Available records START

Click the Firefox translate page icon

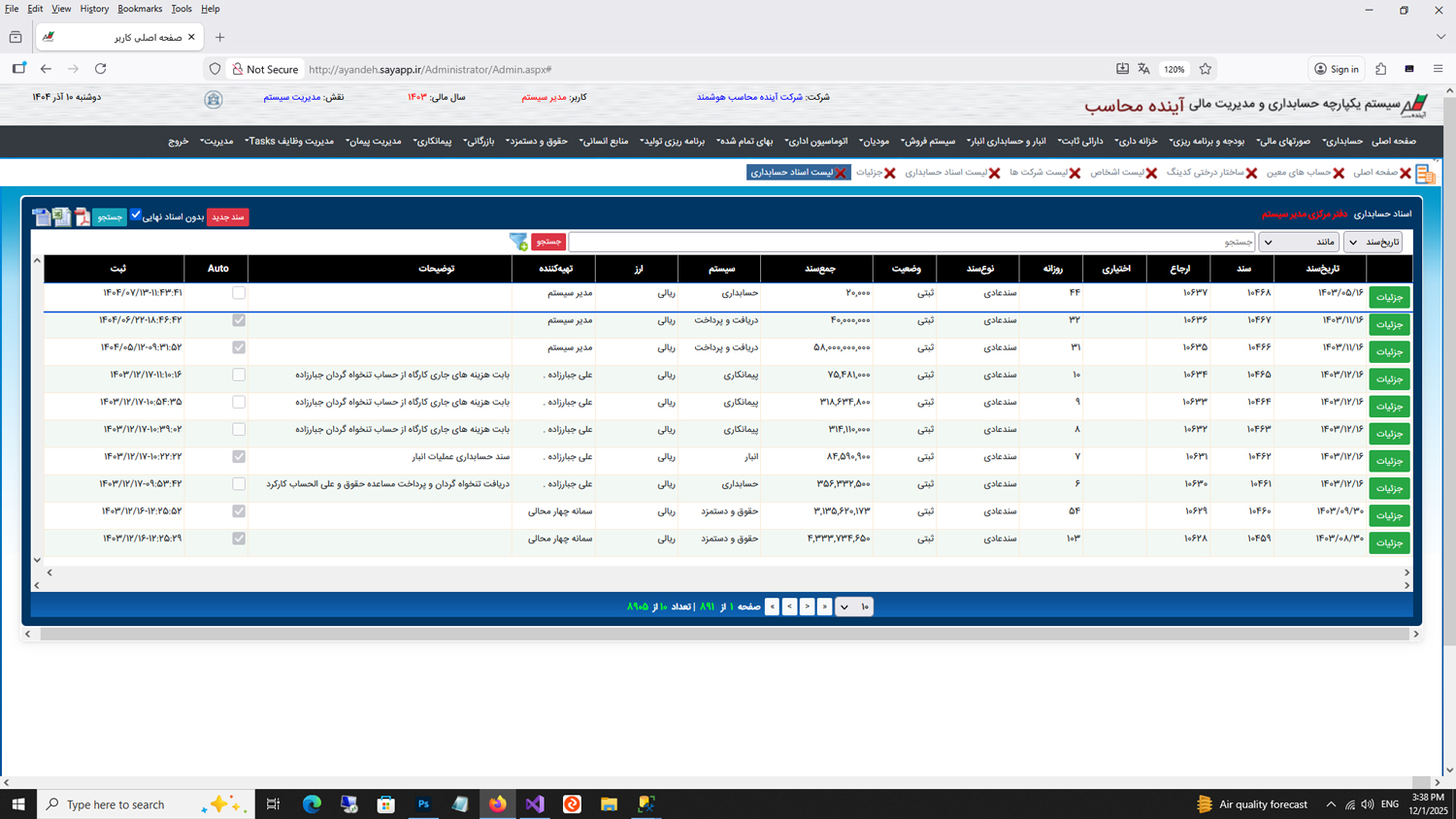pos(1143,69)
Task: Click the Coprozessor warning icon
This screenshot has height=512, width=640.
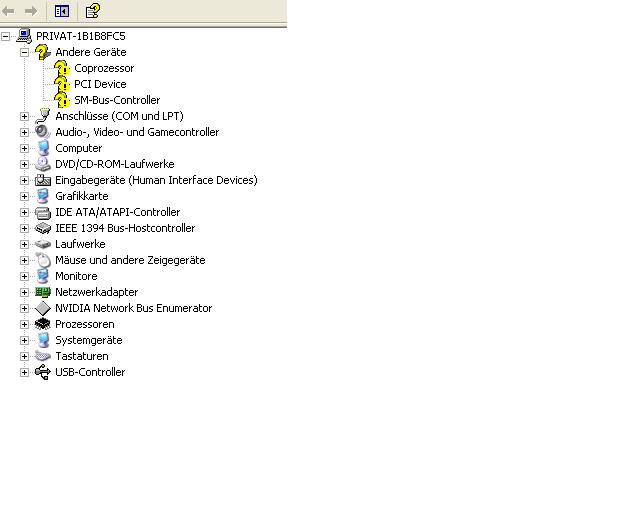Action: coord(62,68)
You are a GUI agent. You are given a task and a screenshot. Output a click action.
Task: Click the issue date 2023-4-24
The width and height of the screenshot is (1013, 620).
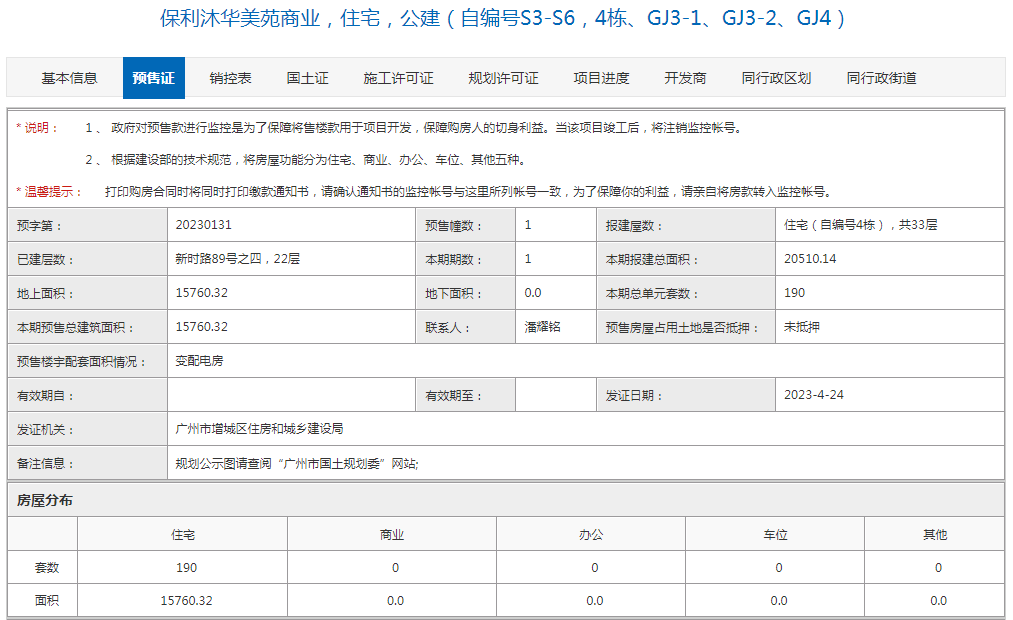[815, 394]
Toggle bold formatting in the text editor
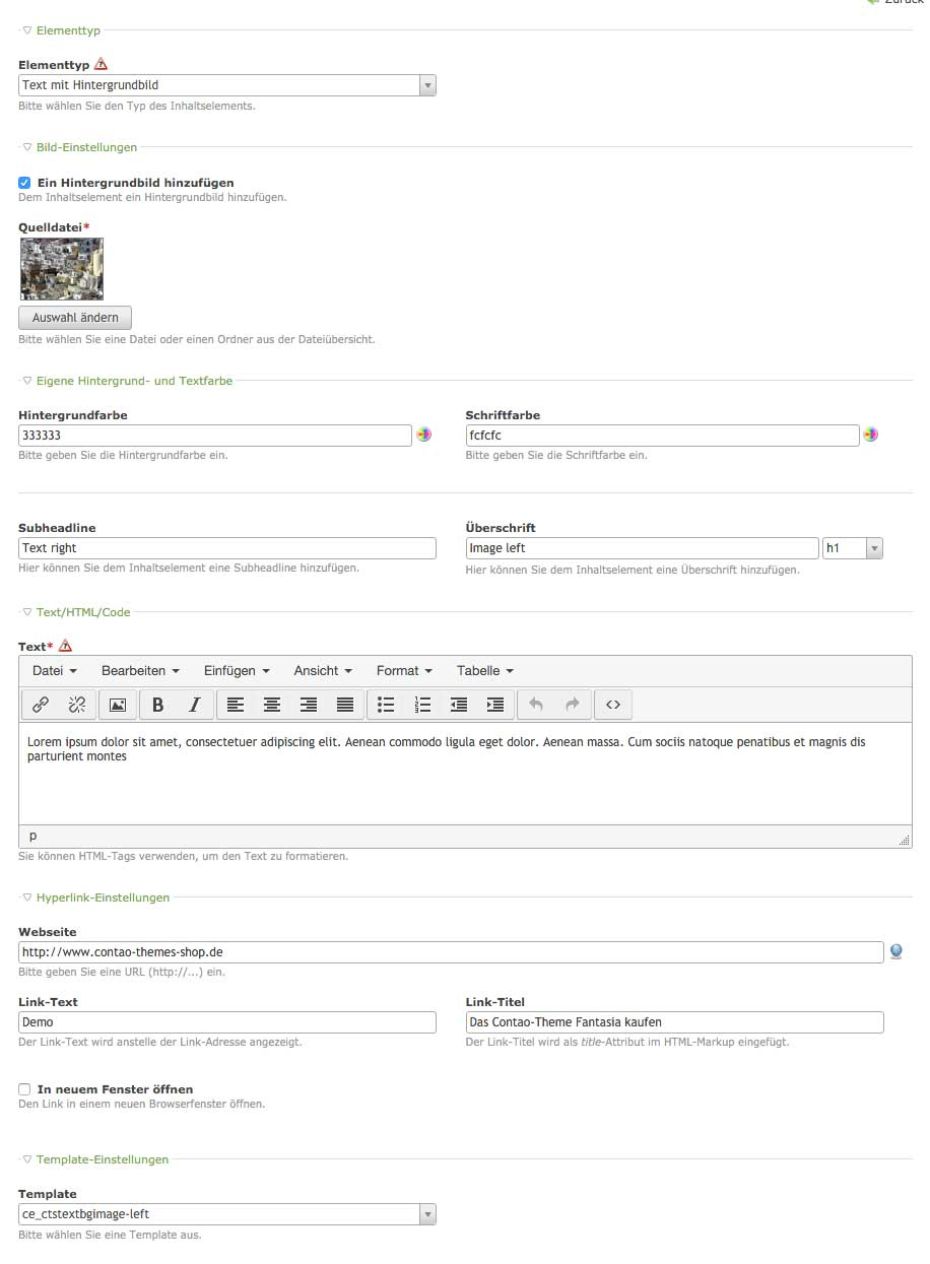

Available records END

*Task to carry out*: Once the line containing "Task: Click the issue date 2023-4-24" is found, copy it and each line after it through the end of the entries above exactly; nothing else, and no pictures.

*Task solution*:
Task: Click the issue date 2023-4-24
The width and height of the screenshot is (1013, 620).
[815, 394]
Toggle bold formatting in the text editor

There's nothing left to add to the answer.